### SHORT PROBLEM
Copy out every one of the following records word for word, keeping their order and line breaks.

-- start LISTED ENTRIES --

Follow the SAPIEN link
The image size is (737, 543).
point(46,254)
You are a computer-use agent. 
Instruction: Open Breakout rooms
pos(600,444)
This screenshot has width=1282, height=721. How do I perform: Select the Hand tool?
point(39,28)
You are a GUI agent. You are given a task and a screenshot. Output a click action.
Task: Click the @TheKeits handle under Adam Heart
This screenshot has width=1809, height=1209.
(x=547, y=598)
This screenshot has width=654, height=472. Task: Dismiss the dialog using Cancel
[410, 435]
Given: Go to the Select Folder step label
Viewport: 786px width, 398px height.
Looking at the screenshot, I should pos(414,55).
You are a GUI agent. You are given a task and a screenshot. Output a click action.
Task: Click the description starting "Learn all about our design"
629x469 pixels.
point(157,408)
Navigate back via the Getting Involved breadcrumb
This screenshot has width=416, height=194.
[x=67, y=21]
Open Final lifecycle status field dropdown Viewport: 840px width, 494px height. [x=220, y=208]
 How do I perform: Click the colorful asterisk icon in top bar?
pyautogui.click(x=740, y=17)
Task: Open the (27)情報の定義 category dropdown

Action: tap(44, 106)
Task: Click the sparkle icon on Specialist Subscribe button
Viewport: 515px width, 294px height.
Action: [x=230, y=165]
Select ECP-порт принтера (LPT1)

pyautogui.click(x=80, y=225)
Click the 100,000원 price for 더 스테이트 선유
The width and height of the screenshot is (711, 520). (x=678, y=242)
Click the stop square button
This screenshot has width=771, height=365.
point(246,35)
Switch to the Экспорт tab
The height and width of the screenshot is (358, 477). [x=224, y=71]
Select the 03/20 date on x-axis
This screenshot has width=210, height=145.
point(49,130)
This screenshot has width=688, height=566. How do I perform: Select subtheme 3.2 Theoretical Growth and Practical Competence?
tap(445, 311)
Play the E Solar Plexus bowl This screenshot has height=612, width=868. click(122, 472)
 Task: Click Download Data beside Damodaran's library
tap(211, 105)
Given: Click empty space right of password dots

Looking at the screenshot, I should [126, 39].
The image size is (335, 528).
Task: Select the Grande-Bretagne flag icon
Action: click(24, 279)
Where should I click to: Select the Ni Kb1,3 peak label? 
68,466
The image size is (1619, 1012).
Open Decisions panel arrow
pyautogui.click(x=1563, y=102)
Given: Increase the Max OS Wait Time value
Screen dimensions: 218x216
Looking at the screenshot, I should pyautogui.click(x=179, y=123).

-- end LISTED ENTRIES --

### RESULT BELOW
Follow the SAPIEN link
The image size is (737, 543).
point(46,254)
You are a computer-use agent. 
Instruction: Open Breakout rooms
pos(600,444)
This screenshot has width=1282, height=721. How do I perform: Select the Hand tool?
point(39,28)
You are a GUI agent. You are given a task and a screenshot. Output a click action.
Task: Click the @TheKeits handle under Adam Heart
This screenshot has width=1809, height=1209.
(x=547, y=598)
This screenshot has width=654, height=472. Task: Dismiss the dialog using Cancel
[410, 435]
Given: Go to the Select Folder step label
Viewport: 786px width, 398px height.
Looking at the screenshot, I should pos(414,55).
You are a GUI agent. You are given a task and a screenshot. Output a click action.
Task: Click the description starting "Learn all about our design"
629x469 pixels.
point(157,408)
Navigate back via the Getting Involved breadcrumb
This screenshot has width=416, height=194.
[x=67, y=21]
Open Final lifecycle status field dropdown Viewport: 840px width, 494px height. [x=220, y=208]
 How do I perform: Click the colorful asterisk icon in top bar?
pyautogui.click(x=740, y=17)
Task: Open the (27)情報の定義 category dropdown

Action: tap(44, 106)
Task: Click the sparkle icon on Specialist Subscribe button
Viewport: 515px width, 294px height.
Action: [x=230, y=165]
Select ECP-порт принтера (LPT1)

pyautogui.click(x=80, y=225)
Click the 100,000원 price for 더 스테이트 선유
The width and height of the screenshot is (711, 520). (x=678, y=242)
Click the stop square button
This screenshot has width=771, height=365.
point(246,35)
Switch to the Экспорт tab
The height and width of the screenshot is (358, 477). [x=224, y=71]
Select the 03/20 date on x-axis
This screenshot has width=210, height=145.
point(49,130)
This screenshot has width=688, height=566. How do I perform: Select subtheme 3.2 Theoretical Growth and Practical Competence?
tap(445, 311)
Play the E Solar Plexus bowl This screenshot has height=612, width=868. click(122, 472)
 Task: Click Download Data beside Damodaran's library
tap(211, 105)
Given: Click empty space right of password dots

Looking at the screenshot, I should [126, 39].
The image size is (335, 528).
Task: Select the Grande-Bretagne flag icon
Action: click(24, 279)
Where should I click to: Select the Ni Kb1,3 peak label? 
68,466
The image size is (1619, 1012).
Open Decisions panel arrow
pyautogui.click(x=1563, y=102)
Given: Increase the Max OS Wait Time value
Screen dimensions: 218x216
Looking at the screenshot, I should pyautogui.click(x=179, y=123).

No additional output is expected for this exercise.